Segment Start: PROVIDED MATERIAL

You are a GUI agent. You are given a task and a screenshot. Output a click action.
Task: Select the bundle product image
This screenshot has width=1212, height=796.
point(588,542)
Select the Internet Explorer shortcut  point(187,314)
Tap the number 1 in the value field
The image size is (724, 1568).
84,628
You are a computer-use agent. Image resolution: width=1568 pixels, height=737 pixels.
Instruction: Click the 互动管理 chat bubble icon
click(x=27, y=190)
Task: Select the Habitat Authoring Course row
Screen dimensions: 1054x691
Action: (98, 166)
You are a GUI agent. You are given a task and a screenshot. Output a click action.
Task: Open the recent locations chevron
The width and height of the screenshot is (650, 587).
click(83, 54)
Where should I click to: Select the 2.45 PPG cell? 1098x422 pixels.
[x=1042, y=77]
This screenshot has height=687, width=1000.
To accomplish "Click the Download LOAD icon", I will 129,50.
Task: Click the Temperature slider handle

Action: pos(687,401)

Segment End: PROVIDED MATERIAL

An exact retyping of the full listing is required.

OUTPUT FOR THIS EXERCISE:
You are a GUI agent. You are given a task and a screenshot. Output a click action.
Task: Select the bundle product image
This screenshot has width=1212, height=796.
point(588,542)
Select the Internet Explorer shortcut  point(187,314)
Tap the number 1 in the value field
The image size is (724, 1568).
84,628
You are a computer-use agent. Image resolution: width=1568 pixels, height=737 pixels.
Instruction: Click the 互动管理 chat bubble icon
click(x=27, y=190)
Task: Select the Habitat Authoring Course row
Screen dimensions: 1054x691
Action: (98, 166)
You are a GUI agent. You are given a task and a screenshot. Output a click action.
Task: Open the recent locations chevron
The width and height of the screenshot is (650, 587).
click(83, 54)
Where should I click to: Select the 2.45 PPG cell? 1098x422 pixels.
[x=1042, y=77]
This screenshot has height=687, width=1000.
To accomplish "Click the Download LOAD icon", I will 129,50.
Task: Click the Temperature slider handle

Action: pos(687,401)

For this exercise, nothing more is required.